During this time they also learn emergency psychiatry while rotating throug the Crisis Reponse Center, which is fully staffed
or the treatment of children, adolescents, and adults.
PGY-2 Year
After these basic adult inpatient rotations, PGY-2 residents complete two-month rotations on the neurology service, the adolescent
unit, the addictions unit and the consultation and liaison service. The consultation-liaison rotation emphasizes general hospital
psychiatry through training in psychiatric consultation to adults, adolescents and children, and through liaison services
to all hospital programs.
PGY-3 Year
Advanced residents during the PGY-3 are assigned to the outpatient departments at Einstein Medical Center and Belmont Center
for Comprehensive Treatment for the supervised evaluation and treatment of adults, adolescents, children, families and groups.
The outpatient rotation is extensive, which allows for long-term psychotherapies with appropriate patients. Having the inpatient
and subsequent outpatient treatment of selected patients and families provided by the same resident therapist creates an opportunity
for continuity of care.
PGY-4 Year
During the PGY-4, residents continue outpatient work on a half-time basis, while completing a two-month administrative inpatient
rotation, a one-month rotation at the long-term structured residence (LTSR), and nine months of electives.
Experience in administrative and organizational psychiatry-focusing on managed care-is included from the first year of training
and culminates in this fourth-year administrative inpatient and teaching rotation. During this two-month rotation, residents
undertake a supervised experience in the principles and basic skills needed to direct an inpatient psychiatry unit, day hospital
or outpatient clinic.

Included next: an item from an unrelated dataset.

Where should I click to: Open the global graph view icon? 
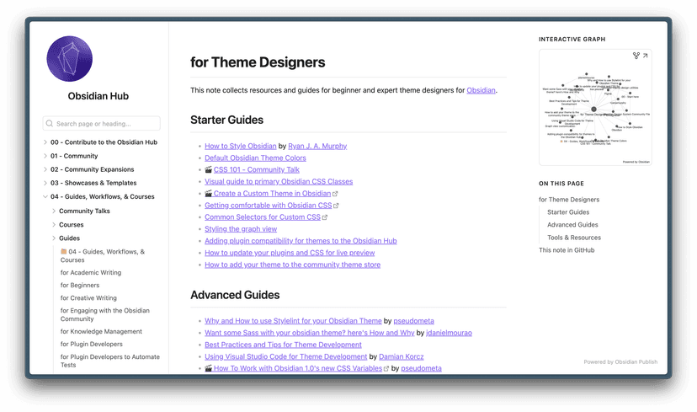636,56

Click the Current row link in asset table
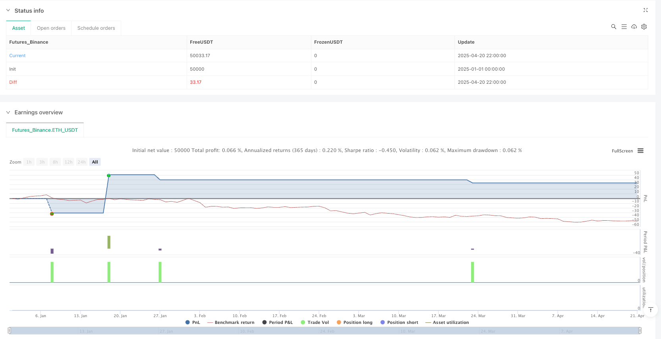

This experience includes a focus on the managed care aspects of treatment, and instruction in the teaching
of psychiatry. The LTSR rotation provides experience in the care of the chronic mentally ill, many of whom have been discharged
from state mental hospitals. The electives are individually selected by the residents, and may include rotations involving
study of such topics as sleep disorders, chronic pain and eating disorders.